L'œuvre visait à « exalter l'érudition [d'Alexander] tout en satisfaisant les exigences de la modestie », écrit Grossman – la modestie, bien sûr, étant un terme relatif lorsqu'on parle d'un artefact de 18 pieds de haut provenant d'un empire déchu qui a été transporté à travers le rues de Rome. En regardant les croquis de Bernini pour cela, on aspire cependant à quelque chose de plus extravagant. Le Bernin avait caressé l'idée d'avoir le monument perché dangereusement sur une diagonale, ou peut-être tenu au sommet du dos de figures allégoriques sculptées; La désapprobation et la physique d'Alexandre ont empêché les deux d'être exécutés. Le résultat, cependant, est majestueux et assez impressionnant, pas moins. Il est prouvé que le public contemporain l'a adoré - le monument est même représenté dans des peintures qui pouvaient être achetées comme souvenirs à l'époque, signe de la renommée de l'œuvre.

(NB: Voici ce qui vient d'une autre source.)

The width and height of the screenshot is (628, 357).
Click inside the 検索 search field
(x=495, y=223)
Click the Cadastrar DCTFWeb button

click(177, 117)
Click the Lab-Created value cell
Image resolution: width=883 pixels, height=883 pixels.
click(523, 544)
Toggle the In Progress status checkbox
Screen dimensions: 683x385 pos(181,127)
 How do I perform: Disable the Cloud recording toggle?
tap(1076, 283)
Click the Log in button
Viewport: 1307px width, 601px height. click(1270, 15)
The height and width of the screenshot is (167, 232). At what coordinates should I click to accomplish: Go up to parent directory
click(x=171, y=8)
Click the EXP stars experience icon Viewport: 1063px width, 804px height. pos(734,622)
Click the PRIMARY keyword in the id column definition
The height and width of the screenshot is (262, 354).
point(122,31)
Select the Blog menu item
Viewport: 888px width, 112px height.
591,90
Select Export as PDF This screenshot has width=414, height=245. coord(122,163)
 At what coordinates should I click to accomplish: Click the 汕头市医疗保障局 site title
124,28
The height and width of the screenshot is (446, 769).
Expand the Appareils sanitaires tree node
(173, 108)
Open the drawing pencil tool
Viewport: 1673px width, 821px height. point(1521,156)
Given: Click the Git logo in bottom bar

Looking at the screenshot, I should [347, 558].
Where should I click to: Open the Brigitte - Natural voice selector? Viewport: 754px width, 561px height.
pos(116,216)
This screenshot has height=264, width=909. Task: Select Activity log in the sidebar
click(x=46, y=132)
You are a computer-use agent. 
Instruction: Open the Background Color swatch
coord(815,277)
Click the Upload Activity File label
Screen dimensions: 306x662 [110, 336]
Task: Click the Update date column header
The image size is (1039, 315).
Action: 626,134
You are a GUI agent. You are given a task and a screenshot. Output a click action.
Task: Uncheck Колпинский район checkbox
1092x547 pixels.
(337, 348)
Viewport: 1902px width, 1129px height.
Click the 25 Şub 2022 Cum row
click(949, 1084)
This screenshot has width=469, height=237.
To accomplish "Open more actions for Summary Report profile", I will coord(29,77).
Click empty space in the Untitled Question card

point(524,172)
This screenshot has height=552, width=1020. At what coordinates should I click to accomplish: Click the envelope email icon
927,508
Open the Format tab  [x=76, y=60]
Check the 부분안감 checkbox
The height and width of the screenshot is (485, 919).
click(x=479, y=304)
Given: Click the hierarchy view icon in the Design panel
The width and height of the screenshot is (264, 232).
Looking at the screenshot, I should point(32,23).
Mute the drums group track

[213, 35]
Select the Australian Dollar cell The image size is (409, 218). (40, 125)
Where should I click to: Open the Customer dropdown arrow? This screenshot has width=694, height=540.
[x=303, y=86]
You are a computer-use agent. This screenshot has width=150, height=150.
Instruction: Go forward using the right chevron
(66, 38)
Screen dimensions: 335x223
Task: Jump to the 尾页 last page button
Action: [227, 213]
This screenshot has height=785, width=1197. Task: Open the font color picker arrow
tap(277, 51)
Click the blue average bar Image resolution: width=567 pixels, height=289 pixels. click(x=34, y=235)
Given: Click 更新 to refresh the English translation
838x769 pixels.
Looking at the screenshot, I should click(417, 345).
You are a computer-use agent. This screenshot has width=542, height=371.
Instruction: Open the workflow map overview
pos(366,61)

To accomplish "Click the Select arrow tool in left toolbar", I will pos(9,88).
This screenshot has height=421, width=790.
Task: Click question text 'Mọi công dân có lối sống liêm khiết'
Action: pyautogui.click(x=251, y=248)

La statue du Bernin pour la Piazza della Minerva n'est guère l'œuvre déterminante du mouvement baroque. Ce n'est même pas le meilleur travail de Bernini. Mais Grossman trouve cela révélateur d'une certaine ligne de pensée qui a pénétré le 17ème siècle pendant l'ère de l'absolutisme, l'époque où les monarques et les responsables religieux régnaient avec un contrôle total : consacrez suffisamment d'argent à un projet, engagez un artiste particulièrement bon, et vous pouvez ayez simplement entre vos mains un moyen efficace de communiquer l'autorité. En parlant de cette tendance, Grossman écrit : « Si vous pensez que l'art existe dans un vide politique, social ou religieux, vous devriez peut-être détourner le regard maintenant.